(STATED TASK): From the listing, extract every line that contains the word "Open", matching case exactly.
## BEGIN GIVEN RECORDS
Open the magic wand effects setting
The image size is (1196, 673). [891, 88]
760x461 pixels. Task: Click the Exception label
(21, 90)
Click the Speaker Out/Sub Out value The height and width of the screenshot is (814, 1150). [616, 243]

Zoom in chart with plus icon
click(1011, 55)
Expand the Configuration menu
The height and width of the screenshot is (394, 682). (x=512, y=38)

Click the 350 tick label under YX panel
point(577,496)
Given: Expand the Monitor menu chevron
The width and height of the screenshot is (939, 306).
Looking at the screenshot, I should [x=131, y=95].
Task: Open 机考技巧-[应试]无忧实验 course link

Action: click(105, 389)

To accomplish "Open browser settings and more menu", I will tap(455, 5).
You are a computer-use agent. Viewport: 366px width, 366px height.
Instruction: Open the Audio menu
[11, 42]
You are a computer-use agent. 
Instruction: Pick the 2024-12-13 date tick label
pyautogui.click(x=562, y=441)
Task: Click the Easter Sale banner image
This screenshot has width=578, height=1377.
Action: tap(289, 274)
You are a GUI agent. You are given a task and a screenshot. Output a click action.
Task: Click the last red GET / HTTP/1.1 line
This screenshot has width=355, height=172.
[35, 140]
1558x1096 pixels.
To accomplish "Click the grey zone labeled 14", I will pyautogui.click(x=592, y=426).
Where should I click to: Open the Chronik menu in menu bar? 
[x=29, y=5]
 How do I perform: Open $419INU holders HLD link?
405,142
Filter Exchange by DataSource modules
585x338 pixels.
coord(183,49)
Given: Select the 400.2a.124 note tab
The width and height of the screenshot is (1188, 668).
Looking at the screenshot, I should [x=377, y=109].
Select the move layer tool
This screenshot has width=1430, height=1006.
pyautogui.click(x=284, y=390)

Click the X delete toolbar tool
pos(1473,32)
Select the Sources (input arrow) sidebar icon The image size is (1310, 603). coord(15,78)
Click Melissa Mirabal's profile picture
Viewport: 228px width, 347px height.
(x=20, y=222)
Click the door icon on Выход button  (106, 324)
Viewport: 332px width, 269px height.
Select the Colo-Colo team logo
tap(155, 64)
## END GIVEN RECORDS
(OUTPUT BELOW):
Open the magic wand effects setting
Task: Open 机考技巧-[应试]无忧实验 course link
To accomplish "Open browser settings and more menu", I will tap(455, 5).
Instruction: Open the Audio menu
Where should I click to: Open the Chronik menu in menu bar? 
 How do I perform: Open $419INU holders HLD link?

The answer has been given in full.